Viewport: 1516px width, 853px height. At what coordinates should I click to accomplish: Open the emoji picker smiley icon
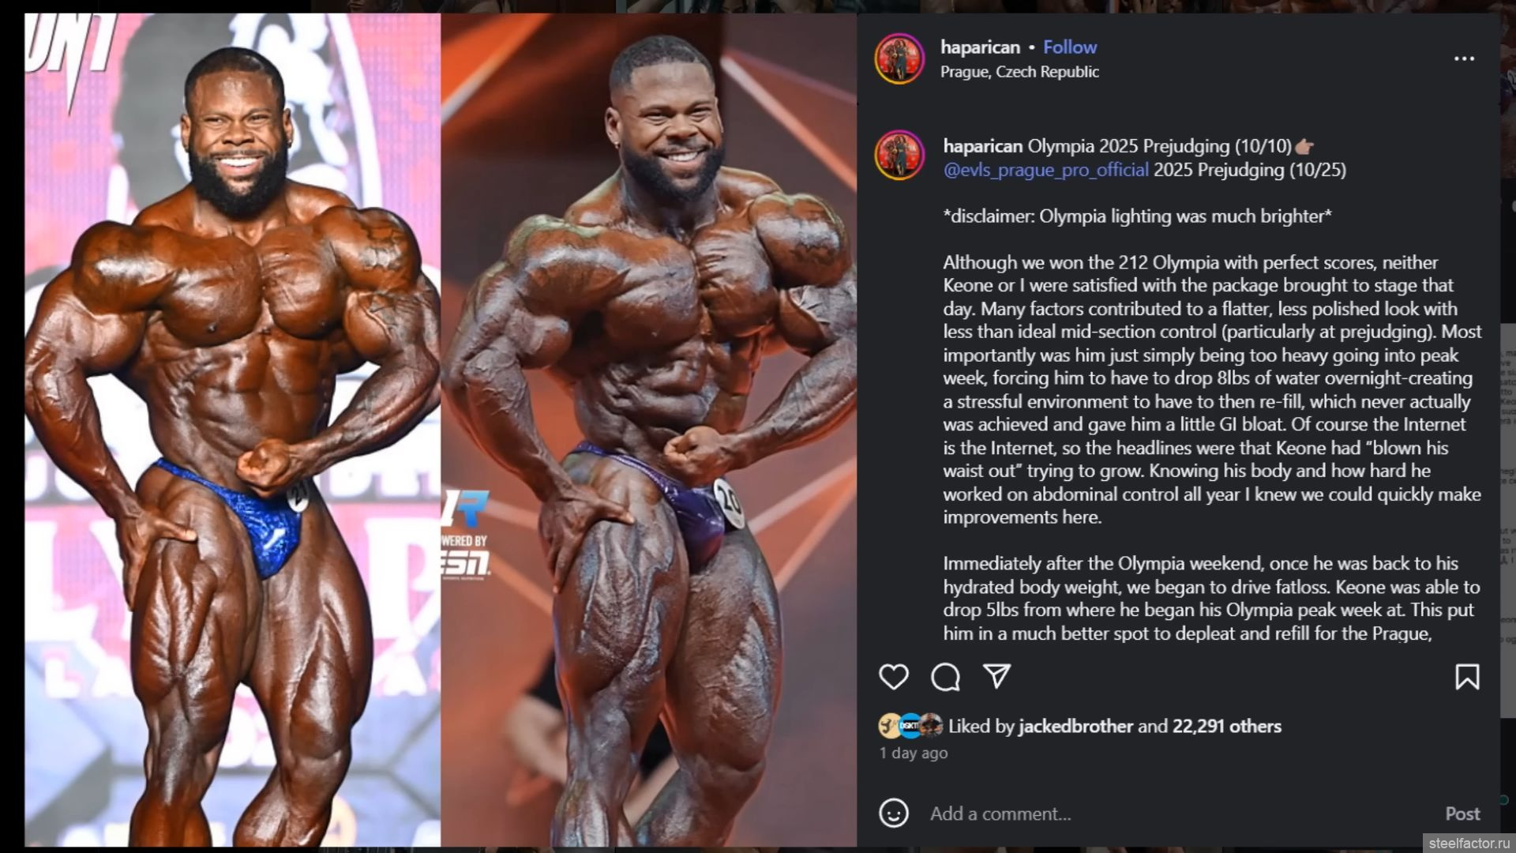(x=894, y=814)
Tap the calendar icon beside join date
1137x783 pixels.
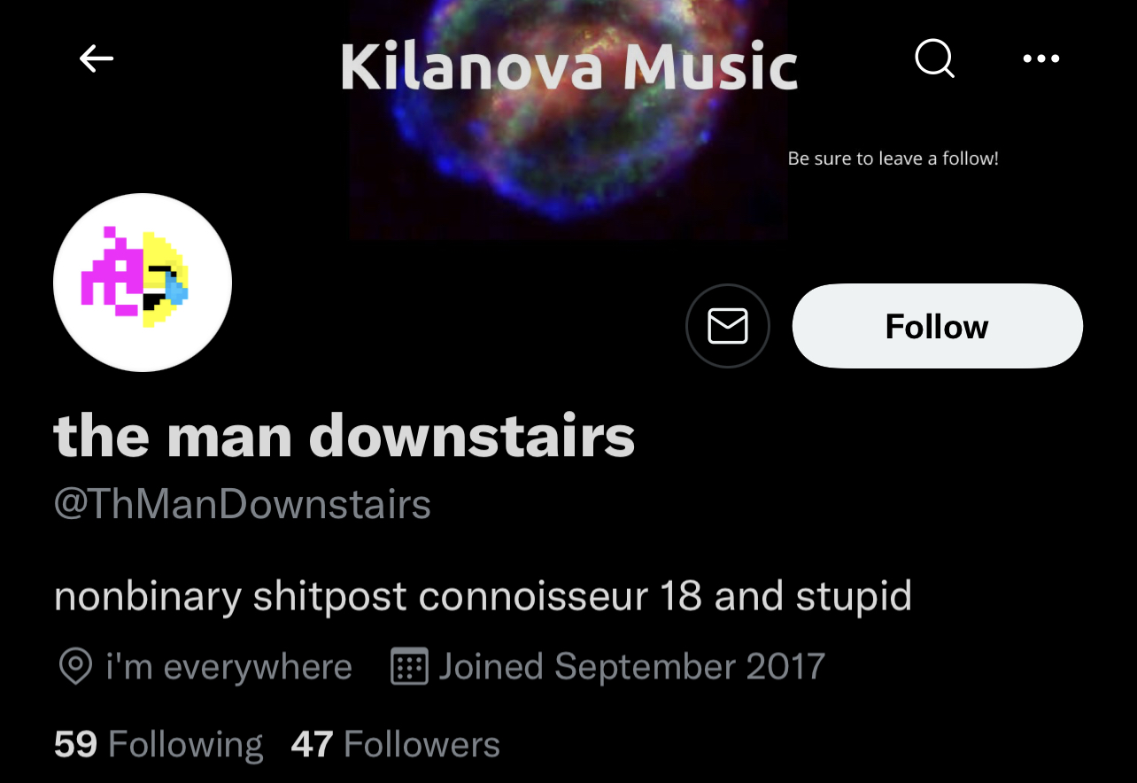pos(409,666)
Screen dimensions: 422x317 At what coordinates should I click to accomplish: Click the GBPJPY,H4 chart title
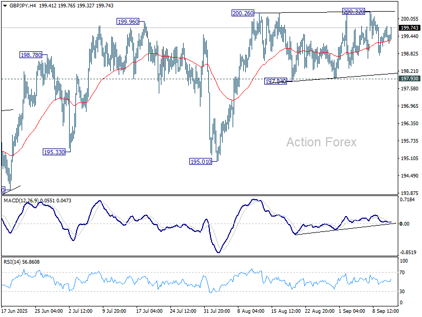point(18,5)
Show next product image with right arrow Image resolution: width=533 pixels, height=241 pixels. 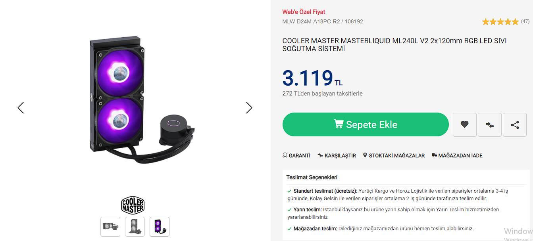[249, 108]
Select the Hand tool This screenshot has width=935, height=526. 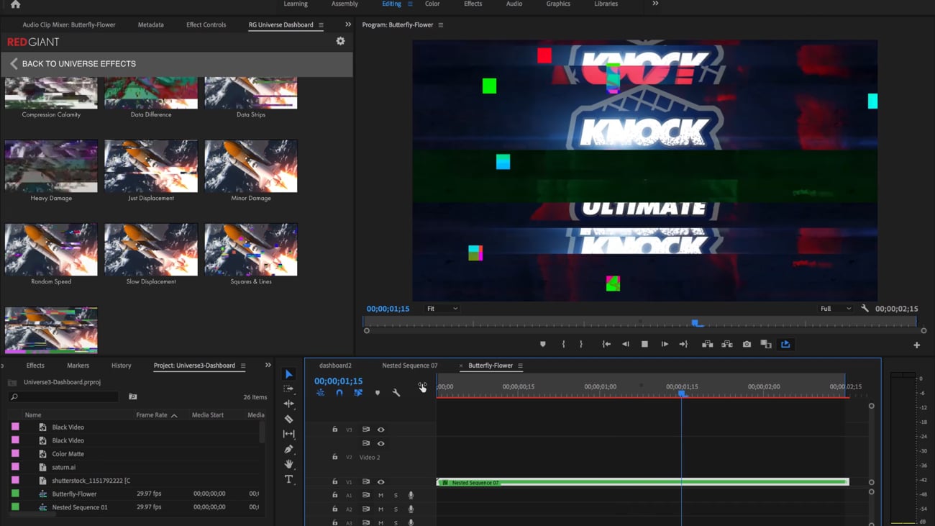pos(288,464)
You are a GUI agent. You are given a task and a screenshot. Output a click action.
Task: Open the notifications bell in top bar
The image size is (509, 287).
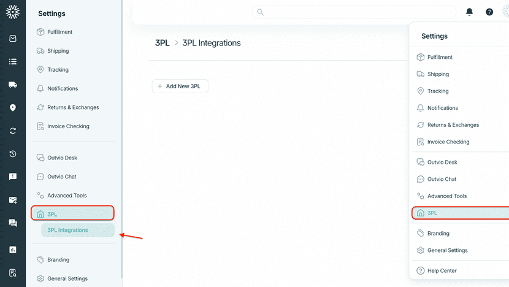469,12
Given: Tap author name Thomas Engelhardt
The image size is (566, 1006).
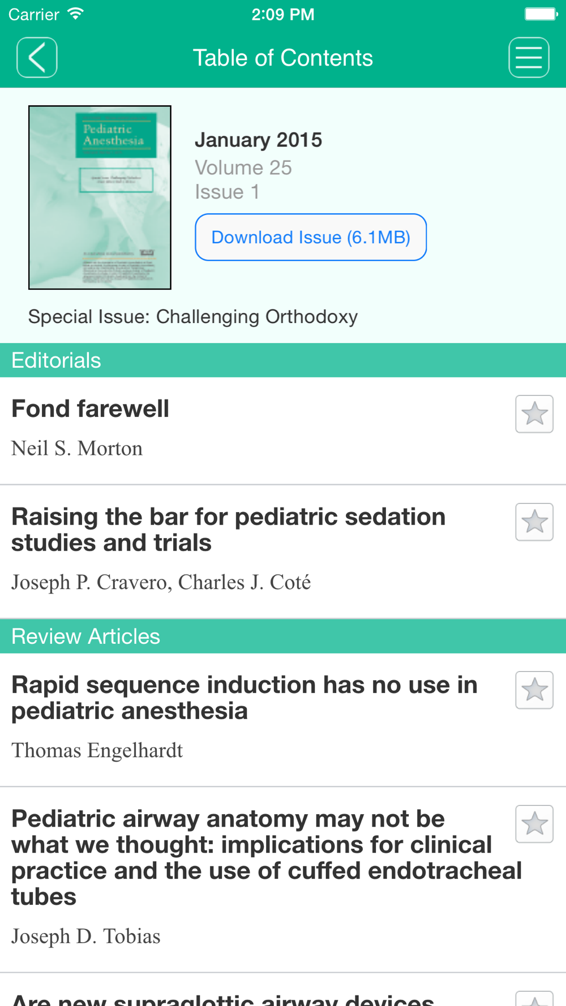Looking at the screenshot, I should pyautogui.click(x=97, y=751).
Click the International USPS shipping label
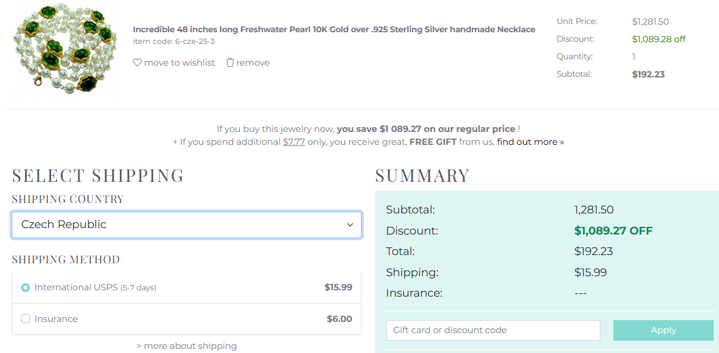719x353 pixels. pos(95,287)
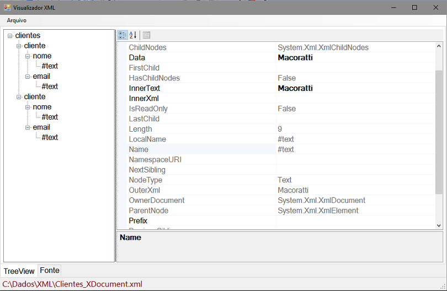Viewport: 447px width, 291px height.
Task: Collapse the first nome node
Action: (28, 56)
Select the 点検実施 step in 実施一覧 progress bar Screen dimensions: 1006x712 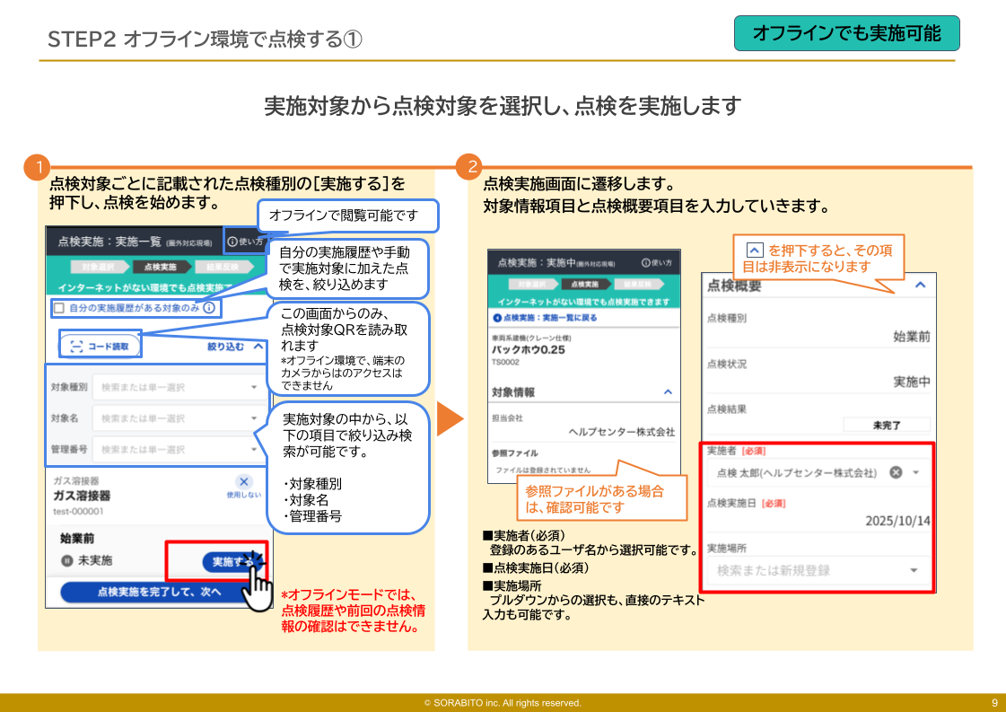point(160,267)
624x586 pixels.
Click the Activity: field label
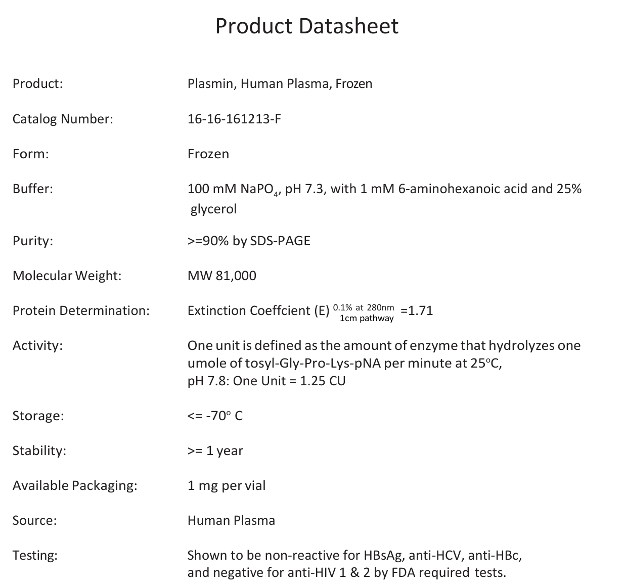(x=37, y=345)
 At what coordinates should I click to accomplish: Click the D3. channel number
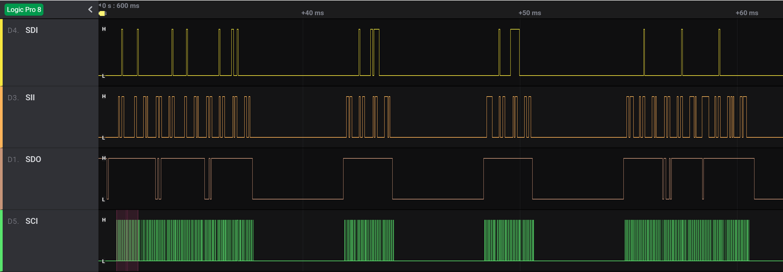tap(13, 97)
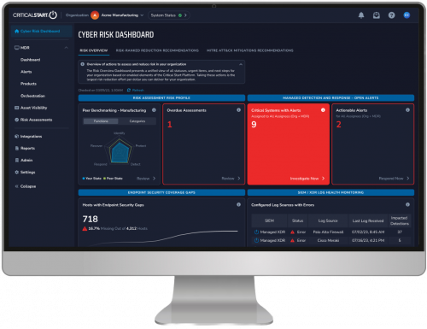
Task: Switch radar chart to Functions view
Action: pos(101,121)
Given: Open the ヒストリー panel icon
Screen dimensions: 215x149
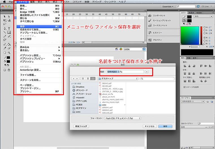Looking at the screenshot, I should pos(150,33).

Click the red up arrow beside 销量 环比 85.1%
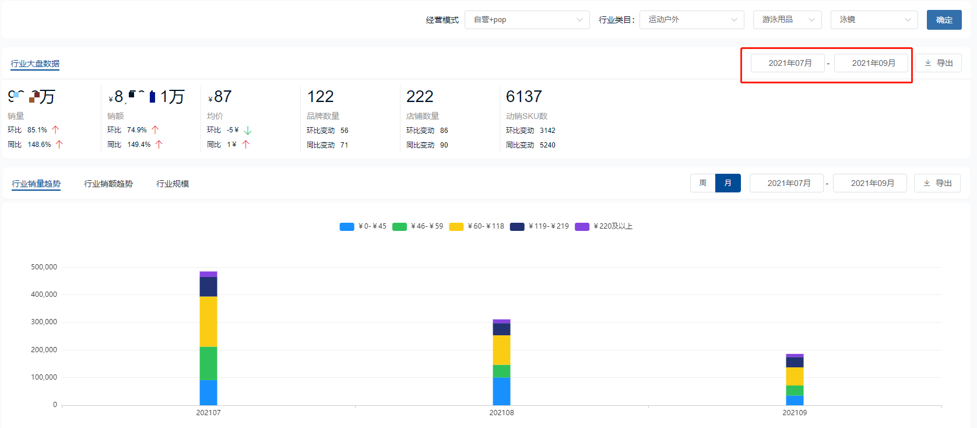[x=55, y=130]
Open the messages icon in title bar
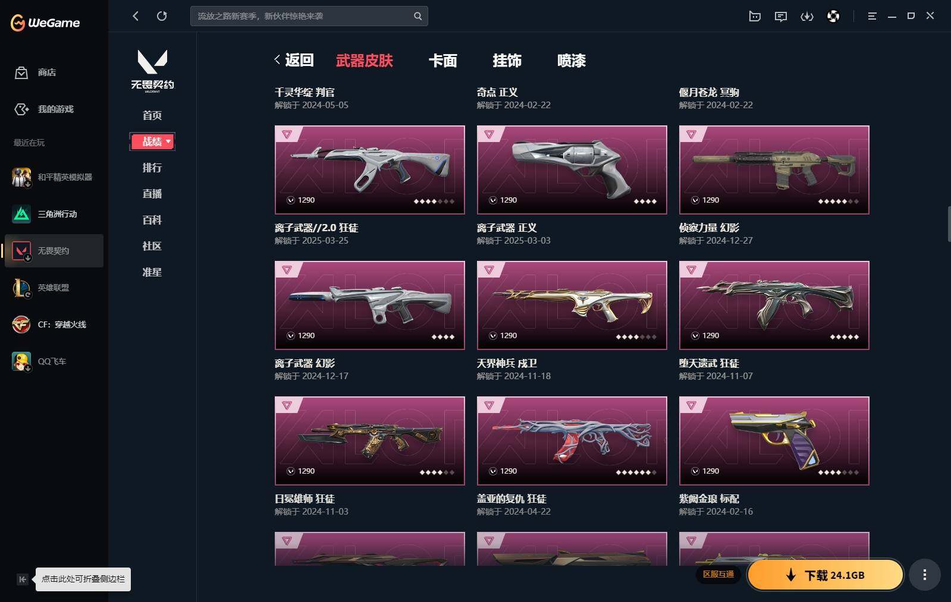951x602 pixels. 781,16
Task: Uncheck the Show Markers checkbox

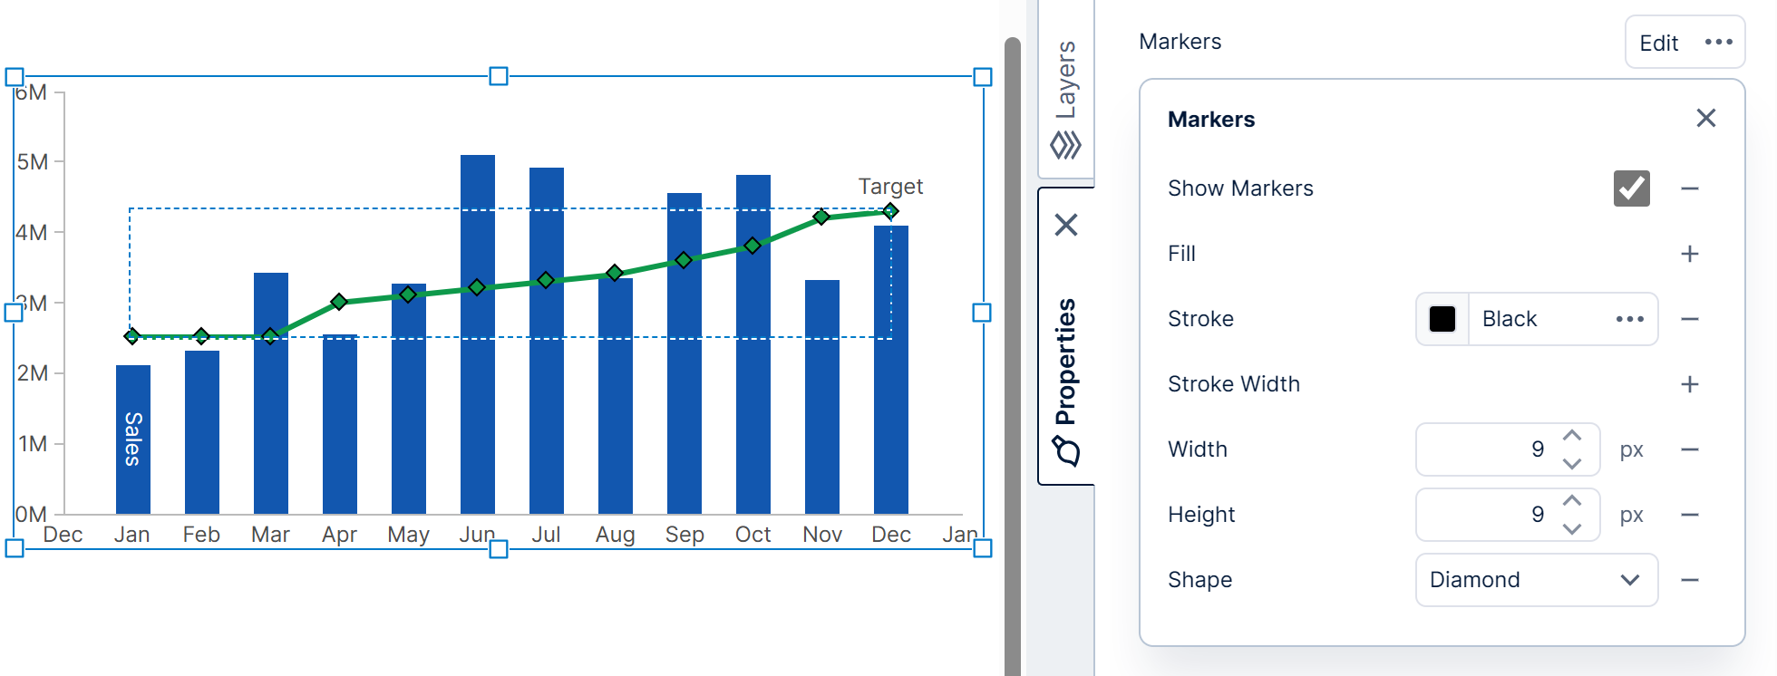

========================================

> Problem description
In the records above, find the line with "624x586 pixels." and the line with "Given: Open the ヒストリー panel icon", then restate word for word only those two lines and all lines between, omitting pictures.

> Response to this exercise
624x586 pixels.
Click the Activity: field label
(x=37, y=345)
 At what coordinates should I click to accomplish: Click the D3. channel number
tap(13, 97)
Task: Switch radar chart to Functions view
Action: pos(101,121)
Given: Open the ヒストリー panel icon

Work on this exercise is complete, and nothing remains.